Pointing data for screenshots
'''
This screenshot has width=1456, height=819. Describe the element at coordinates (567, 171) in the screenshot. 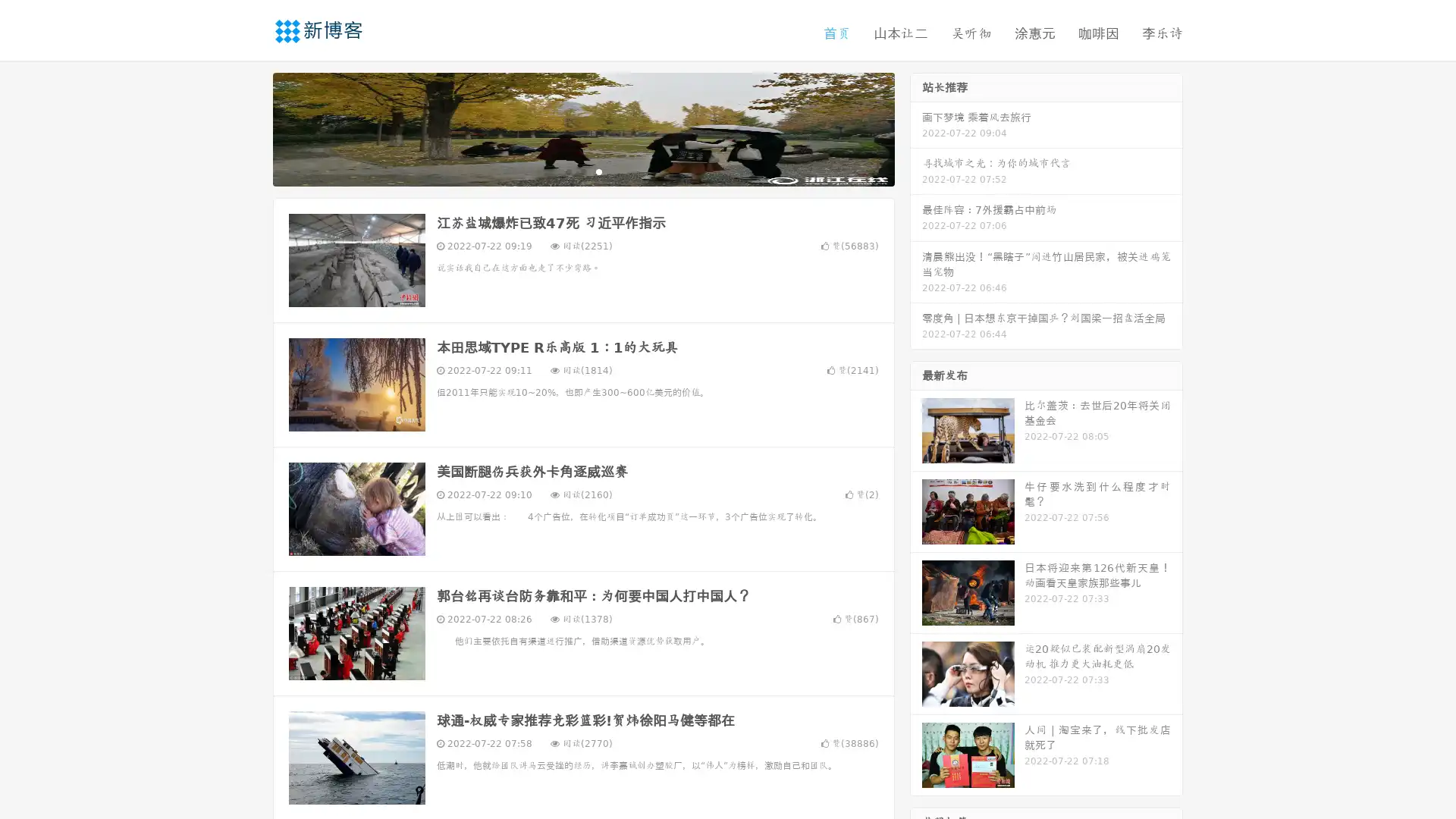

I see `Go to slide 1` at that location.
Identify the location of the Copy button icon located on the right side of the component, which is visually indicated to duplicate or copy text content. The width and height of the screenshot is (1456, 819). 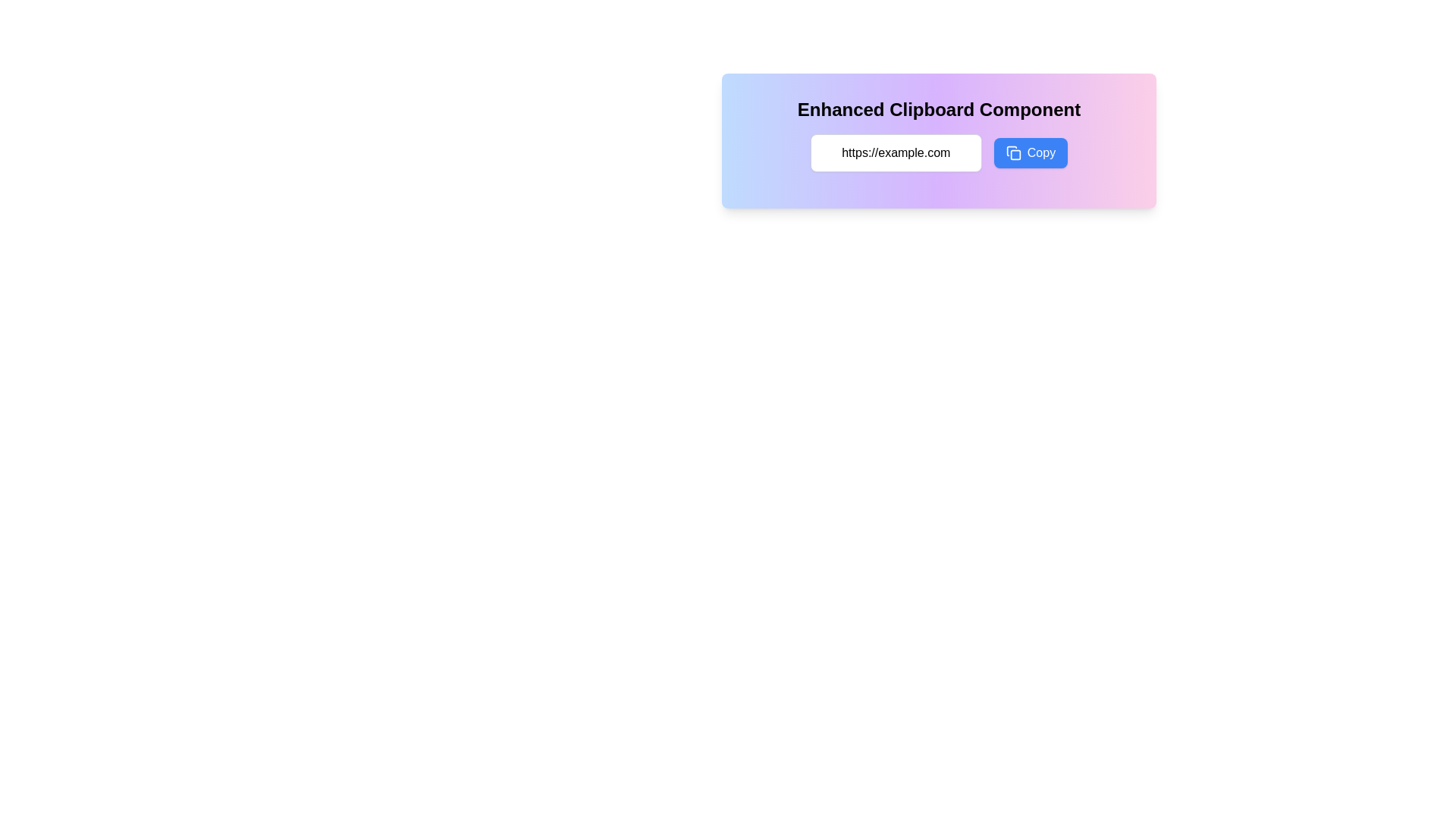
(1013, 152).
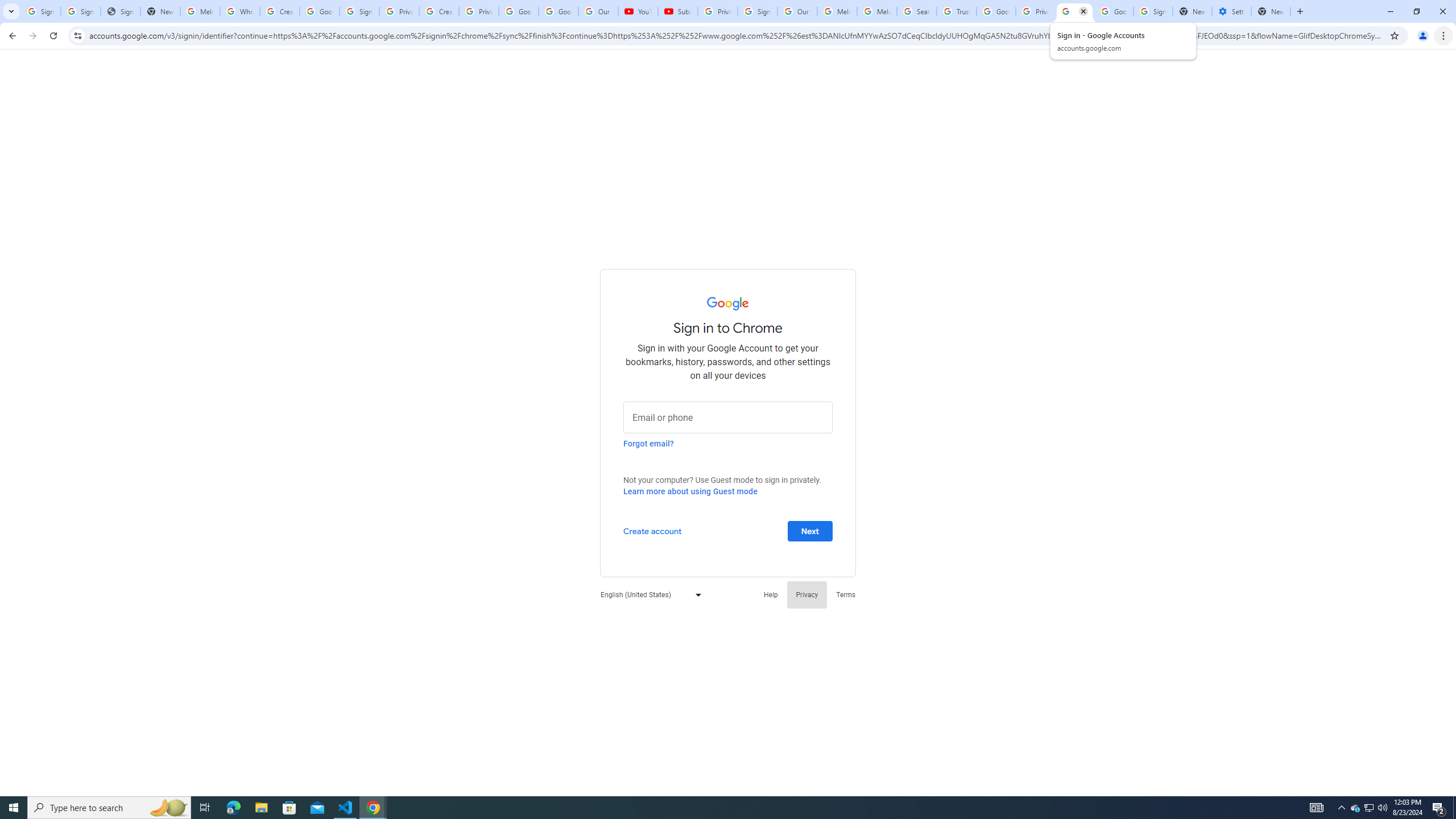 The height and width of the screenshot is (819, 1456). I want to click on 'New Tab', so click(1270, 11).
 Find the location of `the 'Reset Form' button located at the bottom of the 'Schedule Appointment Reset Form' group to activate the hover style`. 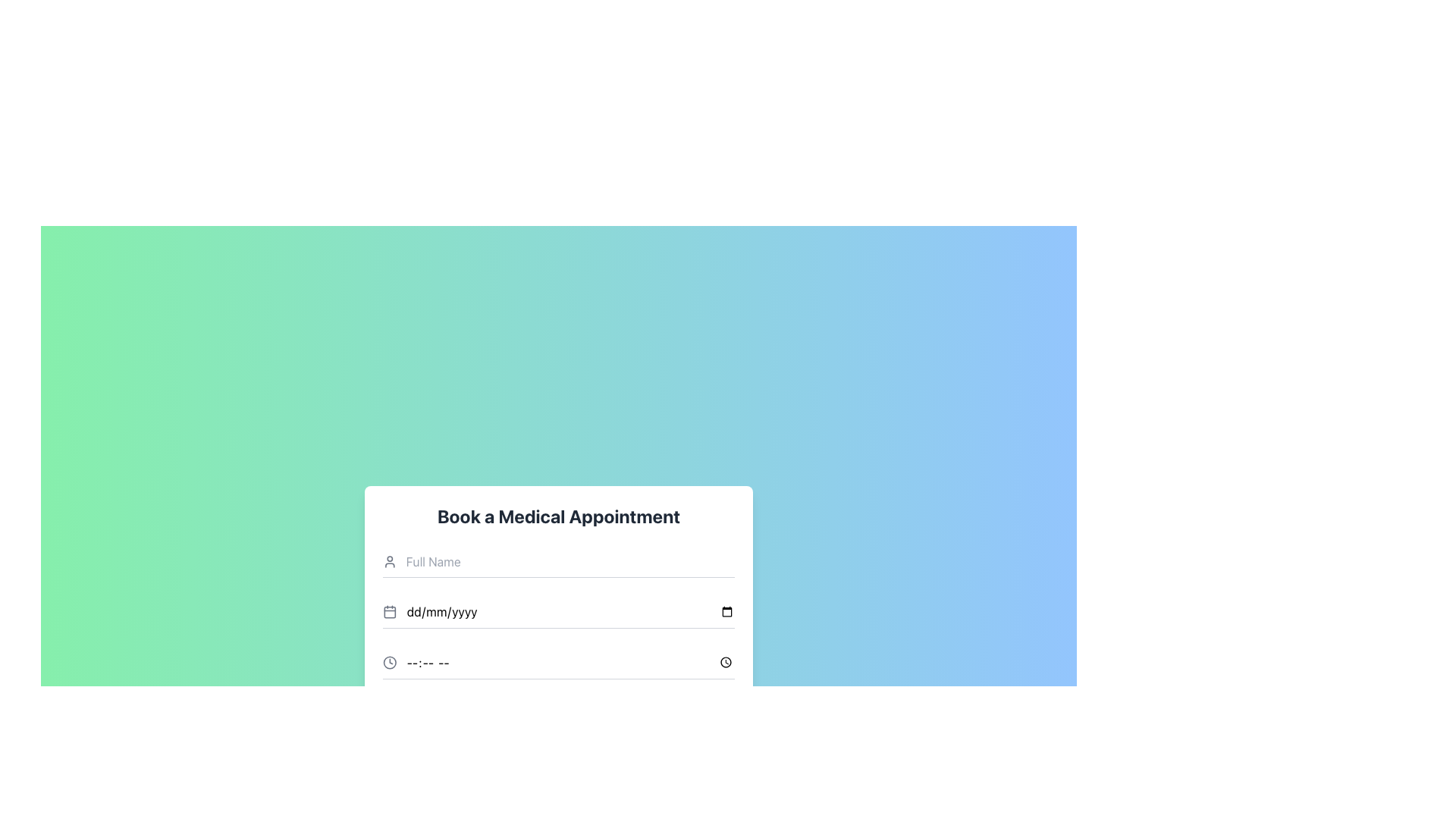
'''
WHAT YOU HAVE TO DO — Express each line of the entries above as a string in a JSON list, one string per line, omitting blank lines. Leave the pictures out.

EXERCISE RESPONSE —
[
  "This screenshot has width=1456, height=819. Describe the element at coordinates (567, 171) in the screenshot. ",
  "I see `Go to slide 1` at that location.",
  "Identify the location of the Copy button icon located on the right side of the component, which is visually indicated to duplicate or copy text content. The width and height of the screenshot is (1456, 819). ",
  "(1013, 152).",
  " The height and width of the screenshot is (819, 1456). I want to click on 'New Tab', so click(1270, 11).",
  " Find the location of `the 'Reset Form' button located at the bottom of the 'Schedule Appointment Reset Form' group to activate the hover style`. "
]